阪神・藤川球児新監督(44)が15日、高知県の春野総合運動公園野球場で野球教室に参加した。現役ドラフトで巨人から獲得した畠世周投手(30)について、中継ぎ起用とともに来春の1軍キャンプメンバー入りを明言した。チームで手薄な右の本格派リリー…

 阪神・藤川球児新監督(44)が15日、高知県の春野総合運動公園野球場で野球教室に参加した。現役ドラフトで巨人から獲得した畠世周投手(30)について、中継ぎ起用とともに来春の1軍キャンプメンバー入りを明言した。チームで手薄な右の本格派リリーバー。藤川監督は高く評価しており、僅差の場面など、勝ちパターンを任される可能性も出てきた。

 冬晴れの下、藤川監督はジャージー姿で子どもたちと触れ合った。「服装を見てもらったら分かる通り、高知県出身の野球選手として育てていただいた自治体への恩返し」。地元で充実感たっぷりの時間を過ごすと、現役ドラフトで宿敵・巨人から獲得した畠について、滑らかに口を開いた。

 「最初から名前が挙がっていた、一番ほしかった選手。候補の中に畠という選手を見た瞬間、うちにほしいと。僕が伝えたところ、球団と考えが一致したんでね。

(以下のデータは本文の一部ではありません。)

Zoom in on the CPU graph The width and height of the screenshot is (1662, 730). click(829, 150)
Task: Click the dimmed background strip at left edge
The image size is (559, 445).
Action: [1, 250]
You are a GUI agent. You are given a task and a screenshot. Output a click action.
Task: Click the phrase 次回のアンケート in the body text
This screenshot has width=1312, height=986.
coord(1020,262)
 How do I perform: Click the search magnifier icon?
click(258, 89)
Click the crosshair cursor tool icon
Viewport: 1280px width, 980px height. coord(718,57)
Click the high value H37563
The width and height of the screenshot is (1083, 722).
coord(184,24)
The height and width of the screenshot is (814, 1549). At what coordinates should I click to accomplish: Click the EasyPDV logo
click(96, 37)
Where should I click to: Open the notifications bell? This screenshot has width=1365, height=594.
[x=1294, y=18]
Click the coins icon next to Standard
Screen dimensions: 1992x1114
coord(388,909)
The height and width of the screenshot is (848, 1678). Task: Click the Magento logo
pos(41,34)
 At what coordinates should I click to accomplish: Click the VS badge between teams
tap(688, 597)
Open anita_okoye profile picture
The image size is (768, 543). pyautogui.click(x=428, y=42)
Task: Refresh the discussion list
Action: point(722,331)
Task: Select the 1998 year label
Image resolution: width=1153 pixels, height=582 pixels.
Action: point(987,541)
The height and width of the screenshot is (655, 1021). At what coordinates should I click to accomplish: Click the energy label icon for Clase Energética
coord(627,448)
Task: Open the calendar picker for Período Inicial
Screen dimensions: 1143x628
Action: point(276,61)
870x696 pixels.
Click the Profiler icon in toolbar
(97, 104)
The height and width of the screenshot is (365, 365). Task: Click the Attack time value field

理由は右のリリーバーの頭数が足りていない」

 虎のブルペン陣は球界屈指だ。守護神・岩崎、ゲラ、桐敷、石井…。盤石の陣容に見えるが、右腕に限れば手薄に見えてしまう。今季台頭した岡留は変則で、昨年の現役ドラフトで加入した漆原は5ホールドを挙げたものの、1勝4敗と黒星が先行。本格派の佐藤蓮、椎葉も経験不足は否めず、畠に経験を求めた。

 「映像も見ましたけど、うちならうまくはまるんじゃないかと。経験している選手がほしかったのも事実ですから」

 畠は17年に先発で6勝の実績があるが「先発じゃなくて、中継ぎで」ときっぱり。来春1軍キャンプメンバー入りについては「もちろんです。戦力として考えていますから」と期待を膨らませる。

 現役時代から畠に注目しており、甲子園で躍動する姿もイメージできている。直球の最速は156キロを誇り、ウイニングショットのフォークも切れ味抜群だ。「甲子園で一番輝くだろうなと思った」。22年には甲子園で3試合に投げ、防御率2・25をマーク。昨年3月に右肘のクリーニング手術を受け、今季は1試合の登板にとどまったが、相性の良い聖地で復活を遂げる可能性は十分にある。

 「いかに僅差で相手と戦えるかがペナントではすごく重要になるので。非常に期待しています」と指揮官。僅差の場面など、勝利の方程式入りの期待も膨らむ。就任1年目のリーグ優勝へ、畠を“Vの使者”として迎え入れる。